The term “dynamic” is key, Spectrum reports:
The transformer engine’s secret sauce is its ability to dynamically choose what precision is needed for each layer in the neural network at each step in training a neural network. The least-precise units, the 8-bit floating point, can speed through their computations, but then produce 16-bit or 32-bit sums for the next layer if that’s the precision needed there. The Hopper goes a step further, though. Its 8-bit floating-point units can do their matrix math with either of two forms of 8-bit numbers.
Nvidia isn’t the only company using transformers, of course.

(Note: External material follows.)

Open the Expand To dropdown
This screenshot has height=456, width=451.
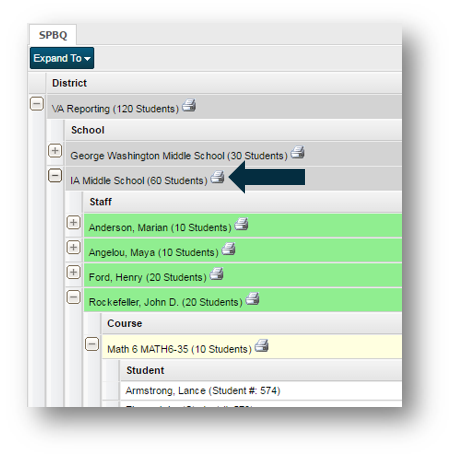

But given Nvidia’s ambition to be the “picks and shovels of the metaverse”, as RFM’s Richard Windsor puts it, it’s clear the company understands the computational needs involved, not least because of all the AI that will be involved (and indeed required) to bring the metaverse to life in any meaningful way.
More details on transformers at IEEE Spectrum.
See also this Nvidia blog outlining why it thinks transformers are an AI game-changer.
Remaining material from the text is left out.